(DATA PROVIDED begins)

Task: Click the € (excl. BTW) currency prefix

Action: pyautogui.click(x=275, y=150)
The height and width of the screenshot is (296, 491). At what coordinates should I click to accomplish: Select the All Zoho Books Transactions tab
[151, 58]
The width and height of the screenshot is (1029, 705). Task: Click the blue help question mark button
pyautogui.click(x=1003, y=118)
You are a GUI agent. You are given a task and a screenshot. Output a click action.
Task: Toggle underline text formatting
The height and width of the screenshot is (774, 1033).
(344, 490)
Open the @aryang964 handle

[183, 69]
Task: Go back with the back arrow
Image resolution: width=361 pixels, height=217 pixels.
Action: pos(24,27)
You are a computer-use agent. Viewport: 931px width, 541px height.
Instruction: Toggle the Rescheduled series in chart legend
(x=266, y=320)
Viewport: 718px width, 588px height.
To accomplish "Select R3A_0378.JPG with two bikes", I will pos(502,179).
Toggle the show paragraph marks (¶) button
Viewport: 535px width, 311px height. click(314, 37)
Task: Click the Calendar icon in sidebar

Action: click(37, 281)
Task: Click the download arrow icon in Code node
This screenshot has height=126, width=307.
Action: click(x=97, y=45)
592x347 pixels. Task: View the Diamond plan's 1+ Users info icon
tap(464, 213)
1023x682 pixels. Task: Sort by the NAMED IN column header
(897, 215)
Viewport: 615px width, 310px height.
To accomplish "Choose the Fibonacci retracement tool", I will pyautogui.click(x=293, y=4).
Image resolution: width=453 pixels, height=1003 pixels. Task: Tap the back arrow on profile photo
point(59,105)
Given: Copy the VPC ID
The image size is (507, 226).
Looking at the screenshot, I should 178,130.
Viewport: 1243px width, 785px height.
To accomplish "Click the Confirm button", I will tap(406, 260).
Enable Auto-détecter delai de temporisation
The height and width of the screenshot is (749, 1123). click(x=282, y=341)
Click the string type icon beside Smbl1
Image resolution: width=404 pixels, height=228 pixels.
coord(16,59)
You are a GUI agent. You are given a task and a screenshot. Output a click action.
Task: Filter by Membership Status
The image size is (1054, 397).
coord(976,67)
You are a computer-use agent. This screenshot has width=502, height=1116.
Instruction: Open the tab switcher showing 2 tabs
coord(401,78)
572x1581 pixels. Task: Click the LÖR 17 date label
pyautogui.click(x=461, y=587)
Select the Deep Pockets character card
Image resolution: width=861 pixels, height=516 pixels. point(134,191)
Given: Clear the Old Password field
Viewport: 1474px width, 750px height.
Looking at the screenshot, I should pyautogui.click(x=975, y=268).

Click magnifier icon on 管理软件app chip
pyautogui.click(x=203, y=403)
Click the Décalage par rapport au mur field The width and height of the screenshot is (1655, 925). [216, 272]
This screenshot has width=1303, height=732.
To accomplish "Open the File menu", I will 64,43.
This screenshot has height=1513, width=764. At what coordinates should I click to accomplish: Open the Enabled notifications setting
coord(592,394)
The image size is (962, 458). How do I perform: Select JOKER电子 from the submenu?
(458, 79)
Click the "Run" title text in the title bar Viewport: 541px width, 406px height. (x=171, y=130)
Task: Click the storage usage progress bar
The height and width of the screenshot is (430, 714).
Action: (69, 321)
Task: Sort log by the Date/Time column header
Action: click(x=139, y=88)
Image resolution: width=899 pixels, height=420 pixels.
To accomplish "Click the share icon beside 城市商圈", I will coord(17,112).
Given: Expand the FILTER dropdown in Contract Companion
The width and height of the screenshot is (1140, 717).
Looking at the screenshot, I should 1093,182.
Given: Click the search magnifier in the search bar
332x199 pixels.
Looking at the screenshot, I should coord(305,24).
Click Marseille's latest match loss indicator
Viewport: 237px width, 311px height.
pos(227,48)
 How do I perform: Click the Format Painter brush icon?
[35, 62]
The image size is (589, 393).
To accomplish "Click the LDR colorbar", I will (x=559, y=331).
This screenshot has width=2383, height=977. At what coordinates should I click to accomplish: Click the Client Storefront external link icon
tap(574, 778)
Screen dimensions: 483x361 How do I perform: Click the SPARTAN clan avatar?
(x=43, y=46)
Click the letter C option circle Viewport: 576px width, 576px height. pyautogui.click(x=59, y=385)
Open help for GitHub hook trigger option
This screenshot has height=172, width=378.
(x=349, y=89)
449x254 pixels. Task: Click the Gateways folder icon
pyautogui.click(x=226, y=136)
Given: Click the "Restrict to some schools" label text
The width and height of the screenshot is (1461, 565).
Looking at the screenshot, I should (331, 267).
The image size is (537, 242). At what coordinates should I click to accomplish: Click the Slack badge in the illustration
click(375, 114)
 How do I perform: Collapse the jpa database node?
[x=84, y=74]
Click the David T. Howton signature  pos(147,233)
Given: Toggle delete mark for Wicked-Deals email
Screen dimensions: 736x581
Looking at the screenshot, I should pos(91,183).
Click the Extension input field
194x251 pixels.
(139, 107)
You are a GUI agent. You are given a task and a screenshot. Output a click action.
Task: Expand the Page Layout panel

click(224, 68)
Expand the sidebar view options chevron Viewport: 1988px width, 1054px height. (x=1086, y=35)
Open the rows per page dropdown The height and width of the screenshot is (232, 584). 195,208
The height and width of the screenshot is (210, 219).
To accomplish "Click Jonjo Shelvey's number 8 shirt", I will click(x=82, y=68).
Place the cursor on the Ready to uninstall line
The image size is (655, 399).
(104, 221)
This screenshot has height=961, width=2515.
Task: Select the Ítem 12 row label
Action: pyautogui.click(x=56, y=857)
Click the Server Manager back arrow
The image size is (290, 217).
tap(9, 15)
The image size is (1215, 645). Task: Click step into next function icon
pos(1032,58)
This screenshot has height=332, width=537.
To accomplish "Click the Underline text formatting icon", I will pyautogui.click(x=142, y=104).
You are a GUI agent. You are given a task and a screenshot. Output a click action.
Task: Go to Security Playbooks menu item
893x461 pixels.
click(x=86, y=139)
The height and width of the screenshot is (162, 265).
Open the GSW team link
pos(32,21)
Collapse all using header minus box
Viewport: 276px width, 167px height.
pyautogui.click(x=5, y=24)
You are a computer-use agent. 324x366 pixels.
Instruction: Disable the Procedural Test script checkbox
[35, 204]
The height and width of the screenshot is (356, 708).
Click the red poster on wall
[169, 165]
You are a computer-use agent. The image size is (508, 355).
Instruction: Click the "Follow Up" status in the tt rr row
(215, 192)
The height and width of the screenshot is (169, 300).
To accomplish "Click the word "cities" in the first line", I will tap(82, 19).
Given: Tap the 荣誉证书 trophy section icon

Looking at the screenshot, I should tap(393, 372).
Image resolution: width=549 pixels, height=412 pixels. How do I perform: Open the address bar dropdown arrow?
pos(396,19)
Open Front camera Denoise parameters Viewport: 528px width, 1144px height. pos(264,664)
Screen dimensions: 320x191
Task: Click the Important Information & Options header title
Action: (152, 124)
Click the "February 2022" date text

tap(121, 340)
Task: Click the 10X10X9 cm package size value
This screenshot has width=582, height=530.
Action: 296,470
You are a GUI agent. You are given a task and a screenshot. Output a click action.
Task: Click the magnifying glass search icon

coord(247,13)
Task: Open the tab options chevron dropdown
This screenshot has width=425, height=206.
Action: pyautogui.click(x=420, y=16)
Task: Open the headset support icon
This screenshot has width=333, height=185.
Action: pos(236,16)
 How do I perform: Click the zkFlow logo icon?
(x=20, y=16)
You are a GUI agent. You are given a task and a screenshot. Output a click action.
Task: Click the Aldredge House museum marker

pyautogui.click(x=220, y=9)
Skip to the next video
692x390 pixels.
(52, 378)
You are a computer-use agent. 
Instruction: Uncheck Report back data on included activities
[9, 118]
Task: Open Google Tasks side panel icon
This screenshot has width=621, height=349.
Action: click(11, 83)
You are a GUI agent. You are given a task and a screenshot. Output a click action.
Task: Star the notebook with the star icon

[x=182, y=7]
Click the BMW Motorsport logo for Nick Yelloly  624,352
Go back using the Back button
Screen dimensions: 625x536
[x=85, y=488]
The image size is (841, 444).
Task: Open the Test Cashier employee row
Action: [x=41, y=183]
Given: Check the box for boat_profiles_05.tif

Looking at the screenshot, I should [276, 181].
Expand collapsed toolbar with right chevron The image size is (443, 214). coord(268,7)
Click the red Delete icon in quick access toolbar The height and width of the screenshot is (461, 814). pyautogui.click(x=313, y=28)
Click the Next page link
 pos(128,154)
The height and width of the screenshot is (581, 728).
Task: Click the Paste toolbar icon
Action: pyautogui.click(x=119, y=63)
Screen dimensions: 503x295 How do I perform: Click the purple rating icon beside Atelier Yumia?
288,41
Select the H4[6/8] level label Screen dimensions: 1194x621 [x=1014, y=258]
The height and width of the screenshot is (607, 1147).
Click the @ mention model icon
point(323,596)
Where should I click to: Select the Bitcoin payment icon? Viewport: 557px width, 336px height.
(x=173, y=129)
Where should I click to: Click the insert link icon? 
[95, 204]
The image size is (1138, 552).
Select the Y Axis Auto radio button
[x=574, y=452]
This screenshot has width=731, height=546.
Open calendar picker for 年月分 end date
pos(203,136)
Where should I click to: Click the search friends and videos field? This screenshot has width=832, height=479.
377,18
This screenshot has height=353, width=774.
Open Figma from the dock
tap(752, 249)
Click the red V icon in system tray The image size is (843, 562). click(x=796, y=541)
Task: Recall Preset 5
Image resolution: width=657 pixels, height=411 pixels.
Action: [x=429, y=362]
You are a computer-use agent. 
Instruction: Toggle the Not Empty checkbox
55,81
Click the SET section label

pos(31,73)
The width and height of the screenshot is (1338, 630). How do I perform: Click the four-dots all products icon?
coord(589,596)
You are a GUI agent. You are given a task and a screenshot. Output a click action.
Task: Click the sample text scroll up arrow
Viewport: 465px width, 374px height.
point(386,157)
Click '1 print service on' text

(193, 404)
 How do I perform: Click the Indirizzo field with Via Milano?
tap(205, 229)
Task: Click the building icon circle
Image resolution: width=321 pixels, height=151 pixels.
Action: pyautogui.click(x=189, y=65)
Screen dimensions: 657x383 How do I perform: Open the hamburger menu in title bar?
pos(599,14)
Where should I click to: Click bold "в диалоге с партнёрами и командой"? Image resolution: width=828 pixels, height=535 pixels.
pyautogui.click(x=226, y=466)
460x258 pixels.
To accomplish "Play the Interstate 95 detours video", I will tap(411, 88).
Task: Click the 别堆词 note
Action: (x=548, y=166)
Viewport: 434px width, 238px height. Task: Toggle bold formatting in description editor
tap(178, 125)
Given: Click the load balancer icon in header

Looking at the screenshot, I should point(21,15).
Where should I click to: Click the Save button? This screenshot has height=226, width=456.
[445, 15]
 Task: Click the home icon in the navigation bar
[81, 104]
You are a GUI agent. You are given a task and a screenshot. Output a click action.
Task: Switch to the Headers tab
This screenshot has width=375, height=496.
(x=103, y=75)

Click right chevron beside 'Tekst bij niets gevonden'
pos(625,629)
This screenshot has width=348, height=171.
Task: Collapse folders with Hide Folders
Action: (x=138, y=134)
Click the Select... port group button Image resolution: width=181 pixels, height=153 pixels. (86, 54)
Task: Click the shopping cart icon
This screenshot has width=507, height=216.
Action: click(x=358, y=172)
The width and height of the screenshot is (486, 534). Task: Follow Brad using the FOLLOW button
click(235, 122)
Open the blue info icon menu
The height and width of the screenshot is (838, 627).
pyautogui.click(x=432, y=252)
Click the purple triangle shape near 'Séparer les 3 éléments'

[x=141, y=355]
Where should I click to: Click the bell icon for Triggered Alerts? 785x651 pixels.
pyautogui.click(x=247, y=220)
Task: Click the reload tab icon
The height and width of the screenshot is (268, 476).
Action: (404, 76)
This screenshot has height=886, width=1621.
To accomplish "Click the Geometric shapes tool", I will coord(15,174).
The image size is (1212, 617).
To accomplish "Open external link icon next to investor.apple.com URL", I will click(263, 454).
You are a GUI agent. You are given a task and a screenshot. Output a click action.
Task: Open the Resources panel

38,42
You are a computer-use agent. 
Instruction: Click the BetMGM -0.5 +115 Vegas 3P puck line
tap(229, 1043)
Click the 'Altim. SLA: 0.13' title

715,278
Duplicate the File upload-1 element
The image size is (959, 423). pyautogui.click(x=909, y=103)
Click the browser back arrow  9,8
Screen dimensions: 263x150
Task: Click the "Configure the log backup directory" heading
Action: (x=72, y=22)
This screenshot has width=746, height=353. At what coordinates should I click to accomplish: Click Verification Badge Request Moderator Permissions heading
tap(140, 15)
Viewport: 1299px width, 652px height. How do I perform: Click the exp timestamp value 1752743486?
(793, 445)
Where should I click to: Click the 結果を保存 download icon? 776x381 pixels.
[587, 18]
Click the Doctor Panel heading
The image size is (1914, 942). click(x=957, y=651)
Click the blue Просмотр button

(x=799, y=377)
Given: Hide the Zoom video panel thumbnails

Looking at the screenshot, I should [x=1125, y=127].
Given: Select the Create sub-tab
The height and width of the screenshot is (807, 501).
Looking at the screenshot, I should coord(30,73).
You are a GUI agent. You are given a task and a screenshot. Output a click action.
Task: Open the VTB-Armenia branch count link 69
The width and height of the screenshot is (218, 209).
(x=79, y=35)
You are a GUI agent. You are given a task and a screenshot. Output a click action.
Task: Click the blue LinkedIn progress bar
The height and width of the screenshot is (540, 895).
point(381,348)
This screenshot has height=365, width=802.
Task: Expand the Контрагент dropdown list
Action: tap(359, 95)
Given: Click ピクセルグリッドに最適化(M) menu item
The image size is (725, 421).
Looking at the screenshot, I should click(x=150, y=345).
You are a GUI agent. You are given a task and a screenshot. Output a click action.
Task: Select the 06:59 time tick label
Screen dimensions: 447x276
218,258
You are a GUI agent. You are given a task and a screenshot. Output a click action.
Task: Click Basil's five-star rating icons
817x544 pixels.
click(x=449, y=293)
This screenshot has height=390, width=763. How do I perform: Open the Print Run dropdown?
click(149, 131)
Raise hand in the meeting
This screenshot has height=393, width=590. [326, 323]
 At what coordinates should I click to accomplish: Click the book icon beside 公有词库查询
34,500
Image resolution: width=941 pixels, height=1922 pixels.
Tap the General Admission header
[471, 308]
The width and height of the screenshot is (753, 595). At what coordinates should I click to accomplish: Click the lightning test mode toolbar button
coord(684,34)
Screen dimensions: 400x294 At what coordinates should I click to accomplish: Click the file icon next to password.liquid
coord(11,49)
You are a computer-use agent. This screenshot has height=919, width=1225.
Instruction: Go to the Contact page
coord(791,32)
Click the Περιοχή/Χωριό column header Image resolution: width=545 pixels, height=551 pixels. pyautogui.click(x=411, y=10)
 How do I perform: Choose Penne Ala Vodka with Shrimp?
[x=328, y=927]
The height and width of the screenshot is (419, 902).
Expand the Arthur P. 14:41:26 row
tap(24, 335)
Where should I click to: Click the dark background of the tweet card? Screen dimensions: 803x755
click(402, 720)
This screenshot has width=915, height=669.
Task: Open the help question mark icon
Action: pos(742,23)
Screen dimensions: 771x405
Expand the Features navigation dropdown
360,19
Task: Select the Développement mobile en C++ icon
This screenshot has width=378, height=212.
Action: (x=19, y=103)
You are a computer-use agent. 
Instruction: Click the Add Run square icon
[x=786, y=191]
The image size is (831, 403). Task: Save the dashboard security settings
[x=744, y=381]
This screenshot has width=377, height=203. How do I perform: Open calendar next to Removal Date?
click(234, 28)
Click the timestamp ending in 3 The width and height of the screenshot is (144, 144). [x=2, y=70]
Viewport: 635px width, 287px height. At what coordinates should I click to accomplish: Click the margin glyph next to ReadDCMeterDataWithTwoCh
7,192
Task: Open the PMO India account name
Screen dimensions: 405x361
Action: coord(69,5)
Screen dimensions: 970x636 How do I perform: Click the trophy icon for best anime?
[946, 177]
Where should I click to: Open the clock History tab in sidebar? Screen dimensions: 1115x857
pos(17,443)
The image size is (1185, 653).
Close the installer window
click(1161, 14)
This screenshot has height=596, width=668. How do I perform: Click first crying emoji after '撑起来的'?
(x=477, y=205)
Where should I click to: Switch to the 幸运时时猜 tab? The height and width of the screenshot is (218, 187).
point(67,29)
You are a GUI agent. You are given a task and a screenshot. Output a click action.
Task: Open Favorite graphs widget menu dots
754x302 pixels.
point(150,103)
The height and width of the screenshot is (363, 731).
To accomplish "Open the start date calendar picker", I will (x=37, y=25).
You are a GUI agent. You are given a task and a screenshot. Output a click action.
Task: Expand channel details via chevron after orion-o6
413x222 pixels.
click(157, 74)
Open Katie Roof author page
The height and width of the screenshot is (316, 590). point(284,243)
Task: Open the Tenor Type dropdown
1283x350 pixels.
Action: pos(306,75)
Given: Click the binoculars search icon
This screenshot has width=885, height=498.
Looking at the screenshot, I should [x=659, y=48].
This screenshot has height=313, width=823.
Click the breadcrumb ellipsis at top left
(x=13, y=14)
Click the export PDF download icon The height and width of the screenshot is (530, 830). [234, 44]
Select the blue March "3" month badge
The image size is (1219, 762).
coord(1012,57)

(DATA PROVIDED ends)

## EXERCISE GOAL
Which lines above contain the word "item"? Copy each of them.

## ANSWER SECTION
Task: Go to Security Playbooks menu item
Given: Click ピクセルグリッドに最適化(M) menu item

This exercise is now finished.